第62章 レイス家の真実
「ハンジさん…コレっていったいどうやって使うんですか…?」
クレアは金属の枠にネジがついた摩訶不思議な物を指さして問いかけてみたのだが…
「ん?まぁ、見てれば分かるよ。」
ハンジからは苦笑いで返されてしまった。
「そう…ですか…」
そんなやりとりをしていると、イスに縛り付けられているサネスが低いうめき声を上げながら目を開けた。
「あ、起きたねサネス!おはよう!気分はどうだい?」
ハンジは実に爽やかな笑顔で声をかけるが、その笑顔が凍りつくほど冷たく感じたのは気のせいだろうか。
「お前は…調査兵団のハンジか…それに…リヴァイ?おい!この状況はいったいなんなんだ?!」
まぁ、サネスの言ってる事、言いたい事はもっともだ。
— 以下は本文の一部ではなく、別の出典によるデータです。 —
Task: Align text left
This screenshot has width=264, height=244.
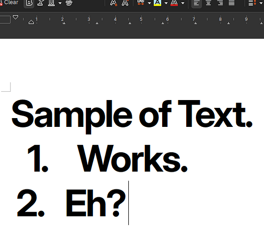Action: click(196, 3)
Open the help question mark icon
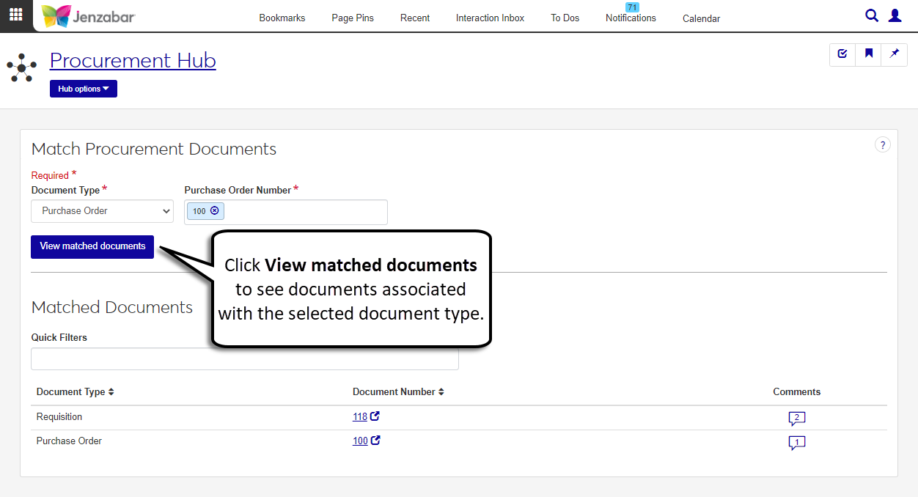Image resolution: width=918 pixels, height=497 pixels. (x=883, y=145)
リーブス商会から“エレンとクリスタの誘拐に成功した”と連絡を受けて2人の隠し場所に向かっている最中だったのだ。
それなのに何故イスに縛りつけられているのだ。
近くにラルフの姿もない。
サネスは頭は疑問で溢れかえっていた。
「じゃあ…始めようか……」
「なにをだ…?!!」
爽やかな笑顔から急に真顔に変ったハンジは、ラックに乗っているペンチを取ると、ツカツカとサネスの元まで行き、右手を押さえた。
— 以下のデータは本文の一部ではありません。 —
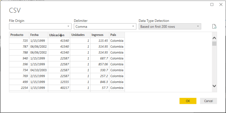Select the Unidades column header
Image resolution: width=226 pixels, height=113 pixels.
tap(80, 35)
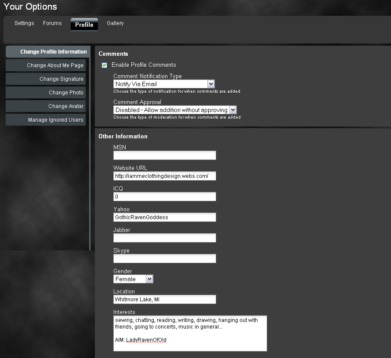Select the Profile tab

coord(84,25)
「な、何するんだ…お、おい!…おい!!…うぁぁぁぁぁぁぁ!!!!」
「ハ、ハンジさん…?」
ハンジは何もいわずにいきなりサネスの爪を剥ごうとペンチでひっぱり出した。
「あれ…?うまくいかない…こうか?…こうかな!?」
「おい!待て!目的を言え!!」
「うるさいなぁ!!こっちは人間の拷問なんて初めてなんだよ!!」
「拷問ならせめて何か聞け!!何も聞かずに爪を剥がす奴があるか?!」
「黙ってろ!!全部剥がしてからが本番だ!!」
「ふ、ふさけるな!!…グ…グァァァァァァ!!!」
不慣れな手付きで懸命に爪を剥がそうとするハンジだったが、力の入れ方を間違えたのか、サネスの指の第一関節がおかしな方向に曲がり、叫び声と共に鈍い音が部屋中に響いた。